U.s. Core Capital Goods Orders Fall In November
A gauge of U.S. business investment plans fell in November and the prior month’s increase was revised sharply lower as the drag on manufacturing from a strong dollar and spending cuts in the energy sector showed little sign of abating.
The Commerce Department said on Wednesday non-defense capital goods orders excluding aircraft, a closely watched proxy for business spending plans, dropped 0.4 percent last month.
These so-called core capital goods orders rose by a revised 0.6 percent in October. They were previously reported to have risen 1.3 percent.
Manufacturing, which accounts for 12 percent of the economy, has also been hit by efforts by businesses to reduce an inventory bloat, which has curtailed new orders growth.
The dollar has gained almost 20 percent against the currencies of the United States’ main trading partners over the last 18 months.
Plunging crude oil prices, which on Monday plumbed their lowest levels since 2004, have put pressure on oilfield services firms like Schlumberger (SLB.N) and Halliburton (HAL.N), forcing them to slash capital spending budgets.
A survey early this month showed manufacturing contracted in November for the first time in three years. Economists polled by Reuters had forecast core capital goods orders dipping 0.1 percent.

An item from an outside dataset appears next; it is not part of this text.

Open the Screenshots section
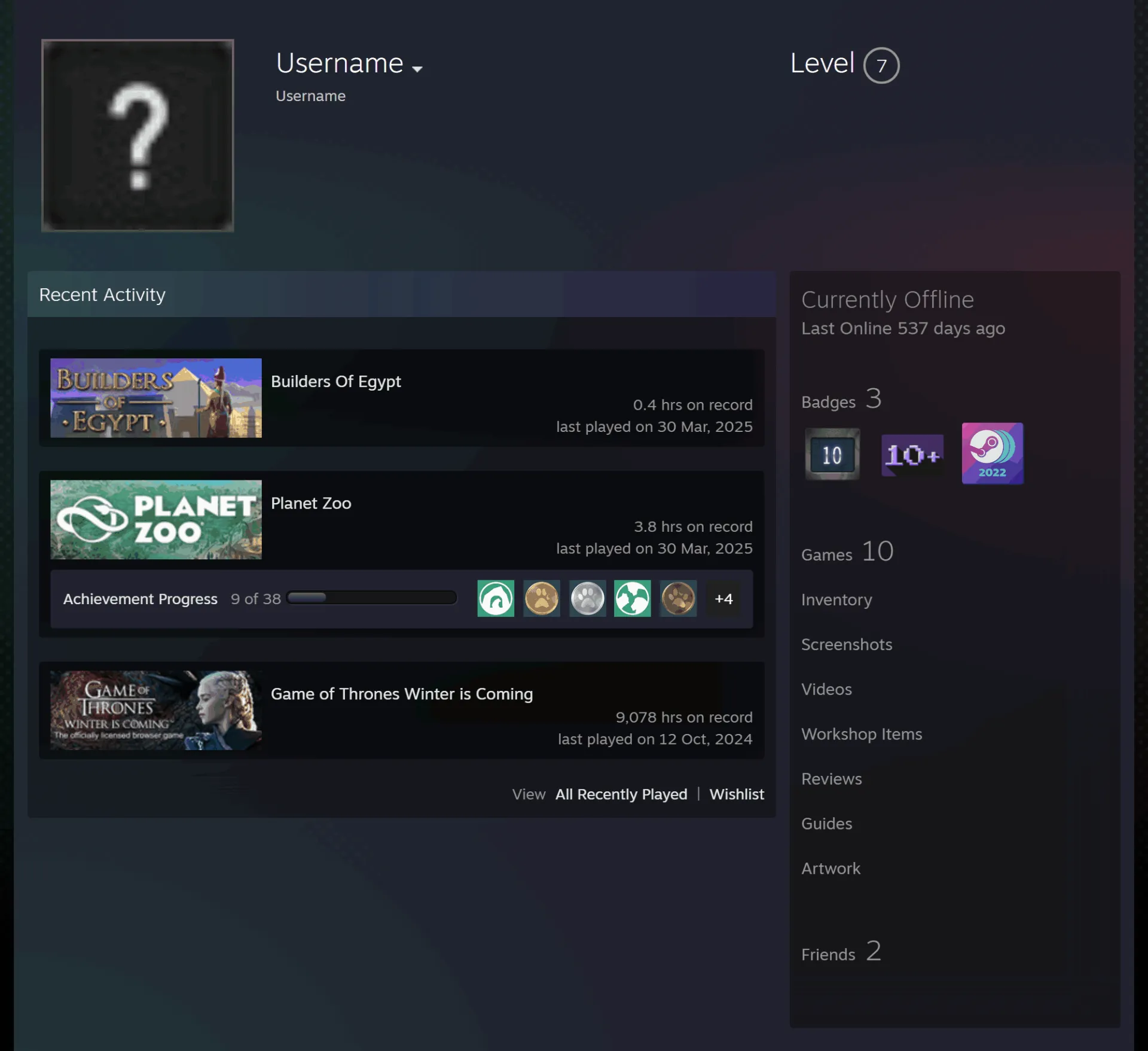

Core capital goods shipments fell 0.5 percent last month after October’s downwardly revised 1.0 percent drop.
Shipments of these goods are used to calculate equipment spending in the government’s gross domestic product measurement.
They were previously reported to have declined 0.5 percent in October.
Orders for durable goods, items ranging from toasters to aircraft that are meant to last three years or more, were unchanged last month after an unrevised 2.9 percent increase in October.